Task 4: Test feed content processing error path and readability edge cases

  • name: test-feed-content-processing-errors
  • files:
    • test/lib/source_monitor/items/item_creator_test.rb
  • action: Add tests covering lines 137-158 (process_feed_content error rescue), lines 160-165 (should_process_feed_content?), lines 187-208 (default_feed_readability_options, build_feed_content_metadata), and lines 210-231 (html_fragment?, deep_copy). Specifically:
    1. Test that when readability parser raises an error, the item is created with raw content and error metadata (lines 148-157): metadata has "status"=>"failed", "error_class", "error_message"
    2. Test should_process_feed_content? returns false when content is blank or when content has no HTML tags (html_fragment? returns false)
    3. Test deep_copy handles Hash, Array, and objects that support deep_dup, plus TypeError rescue
    4. Test build_feed_content_metadata includes readability_text_length and title when present
    5. Test html_fragment? returns true for <p>text</p> and false for plain text Stub the parser class to raise for the error path test. Use source with feed_content_readability_enabled: true.
  • verify: bin/rails test test/lib/source_monitor/items/item_creator_test.rb -n /processing_error|html_fragment|deep_copy|readability_metadata/i exits 0
  • done: Lines 137-165, 187-231 covered.

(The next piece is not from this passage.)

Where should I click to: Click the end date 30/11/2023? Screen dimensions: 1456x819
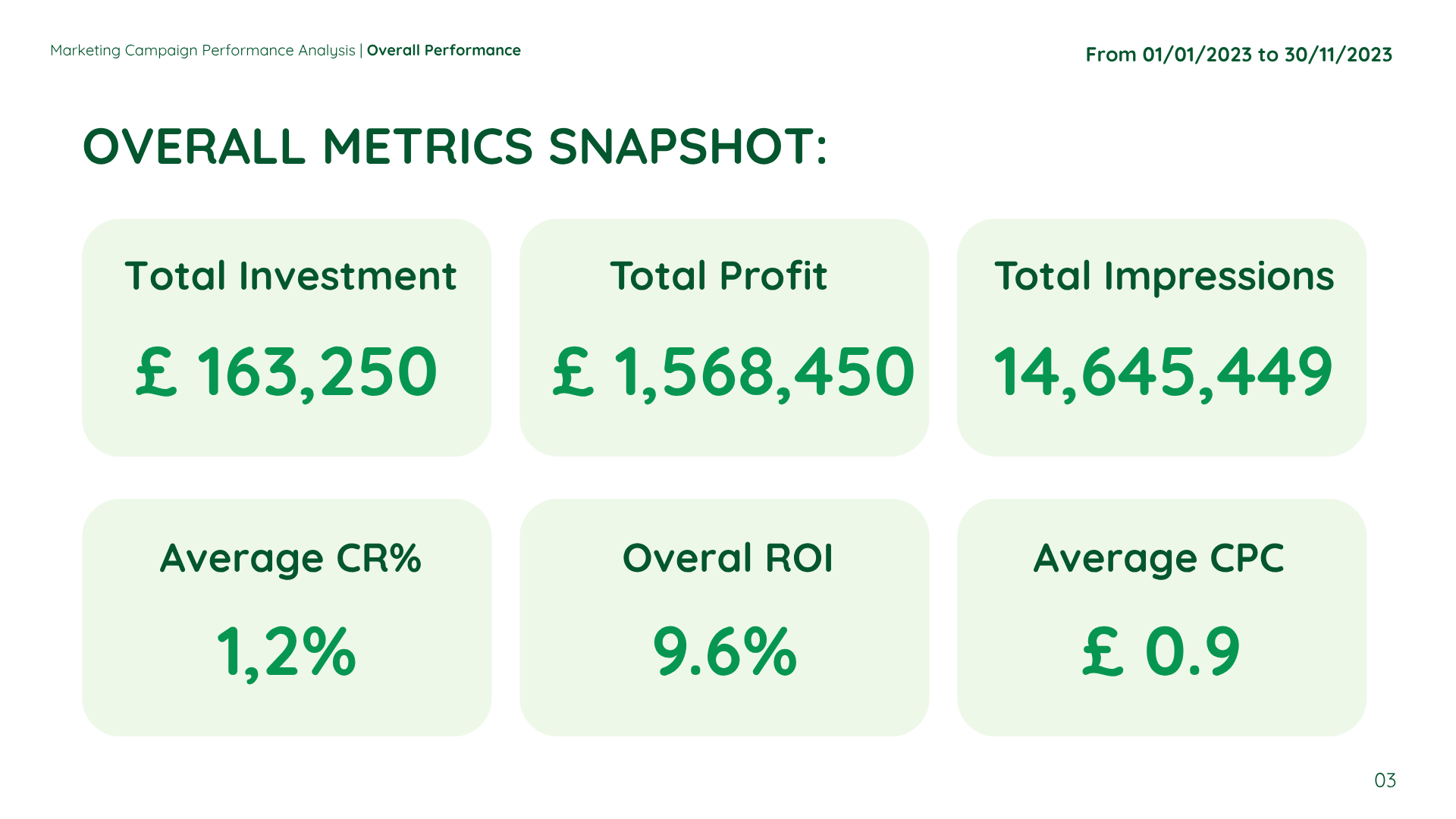[x=1338, y=55]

Task 5: Test utility methods: safe_integer, split_keywords, string_or_nil, normalize_metadata, extract_guid edge cases

  • name: test-utility-methods
  • files:
    • test/lib/source_monitor/items/item_creator_test.rb
  • action: Add tests covering lines 501-534 (extract_language, extract_copyright, extract_comments_url, extract_comments_count), lines 536-543 (extract_metadata with normalize_metadata), lines 555-597 (string_or_nil, sanitize_string_array, split_keywords, safe_integer, json_entry?, atom_entry?, normalize_metadata). Specifically:
    1. Test safe_integer returns nil for nil, returns Integer for Integer, parses string "42", returns nil for non-numeric string (lines 574-584)
    2. Test split_keywords splits on commas and semicolons, strips whitespace, removes blank entries (lines 565-572)
    3. Test extract_guid returns nil when entry_id equals URL (dedup logic at line 283-285)
    4. Test extract_language from json_entry? path (line 506-507) and from entry.language (line 502-503)
    5. Test normalize_metadata returns empty hash for unparseable values (JSON roundtrip at lines 594-597)
    6. Test extract_comments_count tries slash_comments_raw then comments_count (lines 529-533) Use mock entries with targeted respond_to? patterns. For json_entry? and atom_entry? tests, use actual Feedjira-parsed entries from fixtures.
  • verify: bin/rails test test/lib/source_monitor/items/item_creator_test.rb -n /safe_integer|split_keywords|extract_guid_edge|language|copyright|normalize_metadata|comments_count/i exits 0
  • done: Lines 501-597 covered.

Verification

  1. bin/rails test test/lib/source_monitor/items/item_creator_test.rb exits 0
  2. COVERAGE=1 bin/rails test test/lib/source_monitor/items/item_creator_test.rb shows item_creator.rb with >80% branch coverage
  3. bin/rails test exits 0 (no regressions)

Success Criteria

  • ItemCreator coverage drops from 228 uncovered lines to fewer than 40
  • URL extraction fallback branches tested
  • Concurrent duplicate handling tested
  • Multi-format author/enclosure/media extraction tested
  • Feed content processing error paths tested
  • All utility methods tested
  • REQ-02 substantially satisfied